Thing is the concept, for me, is flawed. It would be like planting weeds where the flowers used to grow. Yes, for me and the purpose of this exercise, the weeds are the positives – they are the ones that grow unabated. The idea with the positive flashcards was, for her, so I could plant more flowers amongst the weeds, but she had forgotten that my balance comes in reverse and staring at the flowers too long caused the problems in the first place. The flowers provide the hope of beauty while the weeds provide the reality of imperfection … and excellent compost. Sometimes the best place for the flowers is in a vase.

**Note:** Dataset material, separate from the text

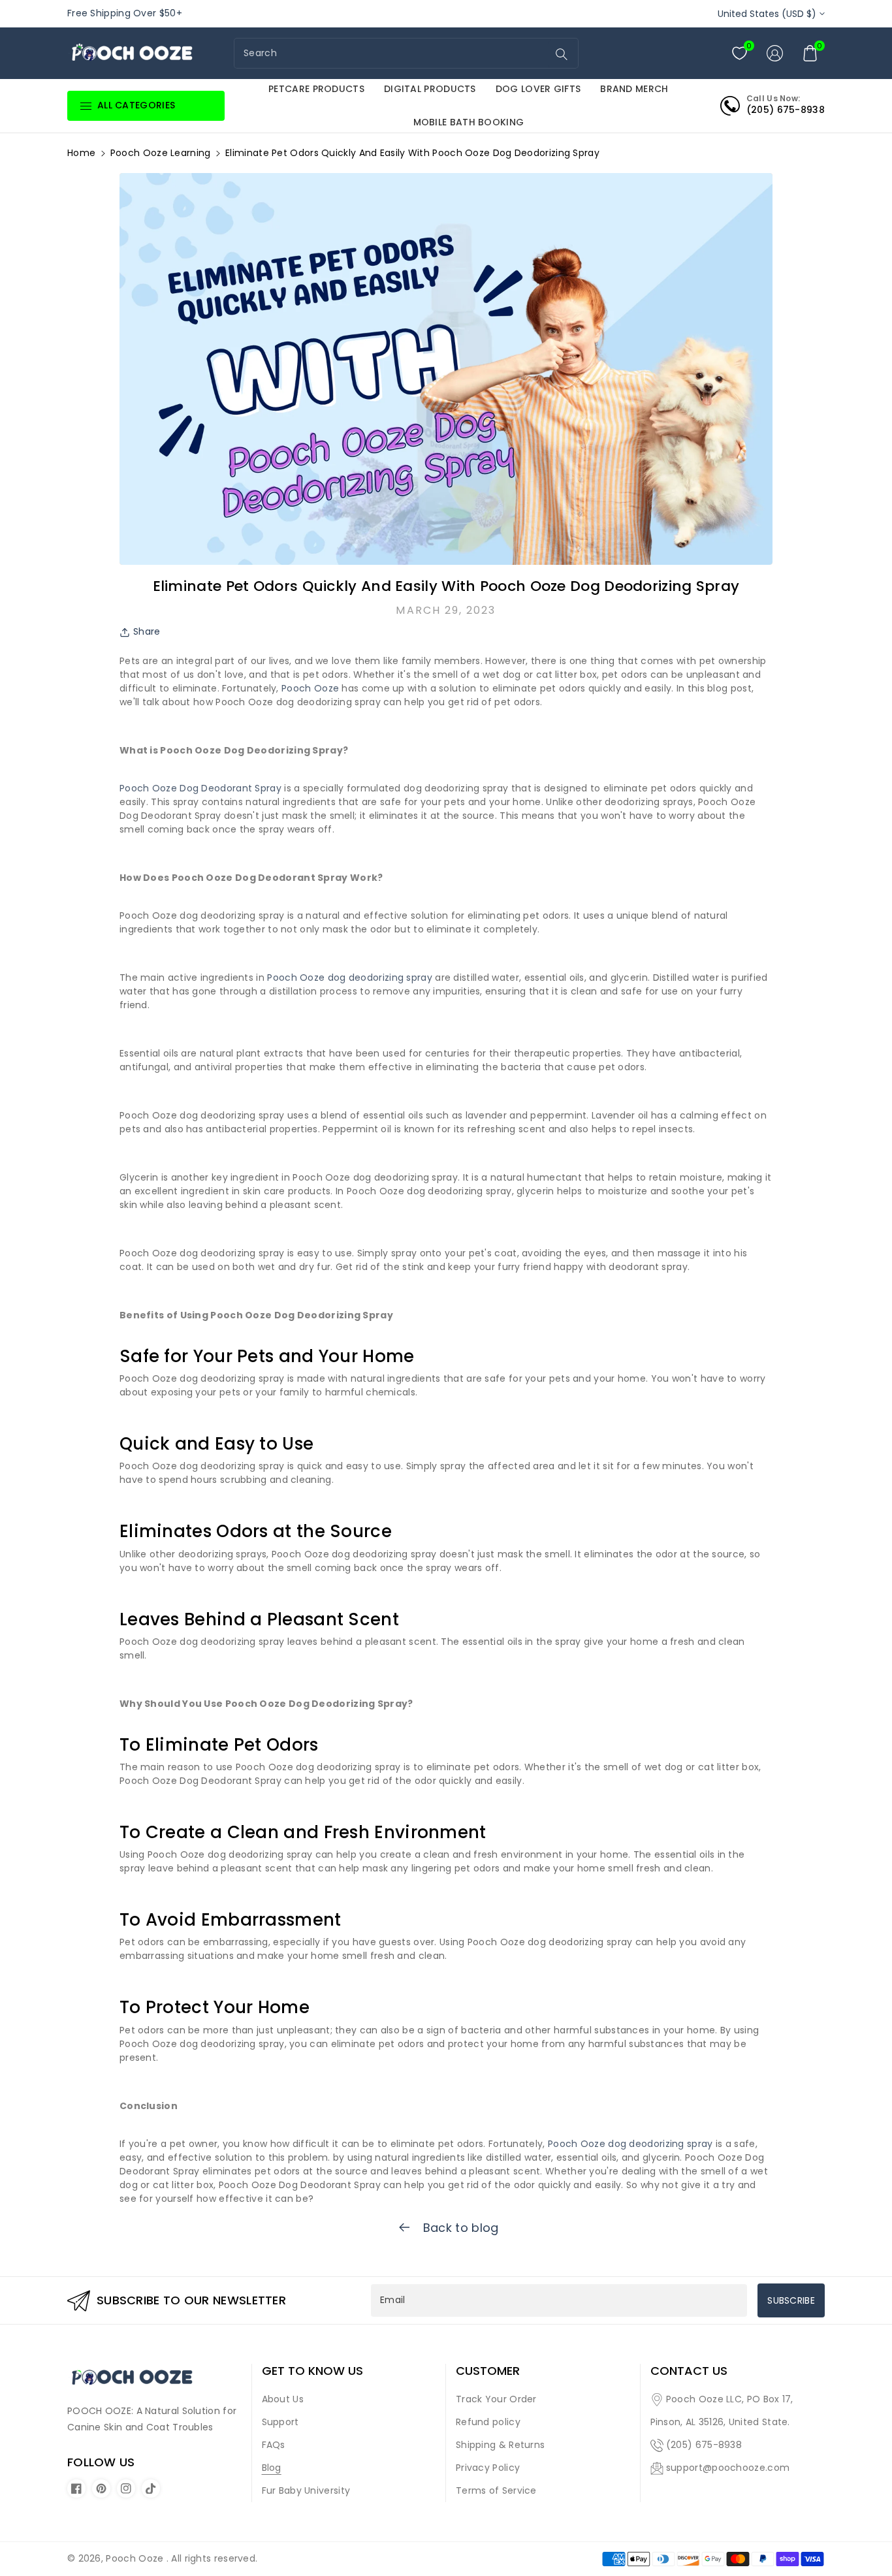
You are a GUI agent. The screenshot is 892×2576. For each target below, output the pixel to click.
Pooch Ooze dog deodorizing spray (349, 977)
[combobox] (392, 53)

Gardening analogies and divas … a contrast too far? Perhaps. The point is I’ve licked my wounds. It’s enough now. I’ve explored. I’ve delved. I’ve dug my hands deep into my grey matter. I’ve planted. I’ve pruned. I’ve watered the garden with my tears. I have become the river that flows through the garden … sometimes a trickle, sometimes a torrent but always fluid … watering both the flowers and the weeds, neglectful of neither, valuing each in its ability to provide balance and perspective – compost and beauty. I am moving through this.

The garden may never be done … but what’s the point of a big bed if you can’t jump on it. When I see my healer tomorrow, I will be sure to tell her that Gloria ate my homework.